___ DATA ENTRIES

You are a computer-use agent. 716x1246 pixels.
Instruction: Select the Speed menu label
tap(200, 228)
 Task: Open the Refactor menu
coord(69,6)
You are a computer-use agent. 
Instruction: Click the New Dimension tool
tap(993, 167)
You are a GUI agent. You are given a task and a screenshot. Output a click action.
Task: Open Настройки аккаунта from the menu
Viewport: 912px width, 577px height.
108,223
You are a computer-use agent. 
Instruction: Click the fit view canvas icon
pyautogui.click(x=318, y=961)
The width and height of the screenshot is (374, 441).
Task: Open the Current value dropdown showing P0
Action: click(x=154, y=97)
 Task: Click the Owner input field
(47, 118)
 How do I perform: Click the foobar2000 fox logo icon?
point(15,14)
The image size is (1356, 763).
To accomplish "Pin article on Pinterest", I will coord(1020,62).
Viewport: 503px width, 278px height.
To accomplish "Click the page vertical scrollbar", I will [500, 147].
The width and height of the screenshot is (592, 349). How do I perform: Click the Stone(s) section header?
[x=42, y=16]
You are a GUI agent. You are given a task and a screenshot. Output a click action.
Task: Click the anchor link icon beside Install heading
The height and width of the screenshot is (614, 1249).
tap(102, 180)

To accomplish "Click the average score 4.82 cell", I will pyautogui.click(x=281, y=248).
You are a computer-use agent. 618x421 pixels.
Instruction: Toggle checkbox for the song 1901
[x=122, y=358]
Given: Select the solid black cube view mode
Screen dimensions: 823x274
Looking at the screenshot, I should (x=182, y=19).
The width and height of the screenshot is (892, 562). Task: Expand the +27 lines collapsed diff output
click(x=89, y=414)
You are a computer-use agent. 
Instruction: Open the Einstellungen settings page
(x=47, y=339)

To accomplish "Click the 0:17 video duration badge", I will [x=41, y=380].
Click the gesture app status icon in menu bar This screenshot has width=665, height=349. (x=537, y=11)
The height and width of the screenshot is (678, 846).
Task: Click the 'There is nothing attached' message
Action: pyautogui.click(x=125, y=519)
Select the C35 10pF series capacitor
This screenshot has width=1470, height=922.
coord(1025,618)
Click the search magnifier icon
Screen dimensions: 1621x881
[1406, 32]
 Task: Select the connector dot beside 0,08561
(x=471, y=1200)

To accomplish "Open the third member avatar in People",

______

**AIM OF THE EXERCISE**: Copy out all of the records above again, word for word and line for line.

**FINISHED ANSWER**:
You are a computer-use agent. 716x1246 pixels.
Instruction: Select the Speed menu label
tap(200, 228)
 Task: Open the Refactor menu
coord(69,6)
You are a computer-use agent. 
Instruction: Click the New Dimension tool
tap(993, 167)
You are a GUI agent. You are given a task and a screenshot. Output a click action.
Task: Open Настройки аккаунта from the menu
Viewport: 912px width, 577px height.
108,223
You are a computer-use agent. 
Instruction: Click the fit view canvas icon
pyautogui.click(x=318, y=961)
The width and height of the screenshot is (374, 441).
Task: Open the Current value dropdown showing P0
Action: click(x=154, y=97)
 Task: Click the Owner input field
(47, 118)
 How do I perform: Click the foobar2000 fox logo icon?
point(15,14)
The image size is (1356, 763).
To accomplish "Pin article on Pinterest", I will coord(1020,62).
Viewport: 503px width, 278px height.
To accomplish "Click the page vertical scrollbar", I will [500, 147].
The width and height of the screenshot is (592, 349). How do I perform: Click the Stone(s) section header?
[x=42, y=16]
You are a GUI agent. You are given a task and a screenshot. Output a click action.
Task: Click the anchor link icon beside Install heading
The height and width of the screenshot is (614, 1249).
tap(102, 180)

To accomplish "Click the average score 4.82 cell", I will pyautogui.click(x=281, y=248).
You are a computer-use agent. 618x421 pixels.
Instruction: Toggle checkbox for the song 1901
[x=122, y=358]
Given: Select the solid black cube view mode
Screen dimensions: 823x274
Looking at the screenshot, I should (x=182, y=19).
The width and height of the screenshot is (892, 562). Task: Expand the +27 lines collapsed diff output
click(x=89, y=414)
You are a computer-use agent. 
Instruction: Open the Einstellungen settings page
(x=47, y=339)

To accomplish "Click the 0:17 video duration badge", I will [x=41, y=380].
Click the gesture app status icon in menu bar This screenshot has width=665, height=349. (x=537, y=11)
The height and width of the screenshot is (678, 846).
Task: Click the 'There is nothing attached' message
Action: pyautogui.click(x=125, y=519)
Select the C35 10pF series capacitor
This screenshot has width=1470, height=922.
coord(1025,618)
Click the search magnifier icon
Screen dimensions: 1621x881
[1406, 32]
 Task: Select the connector dot beside 0,08561
(x=471, y=1200)

To accomplish "Open the third member avatar in People",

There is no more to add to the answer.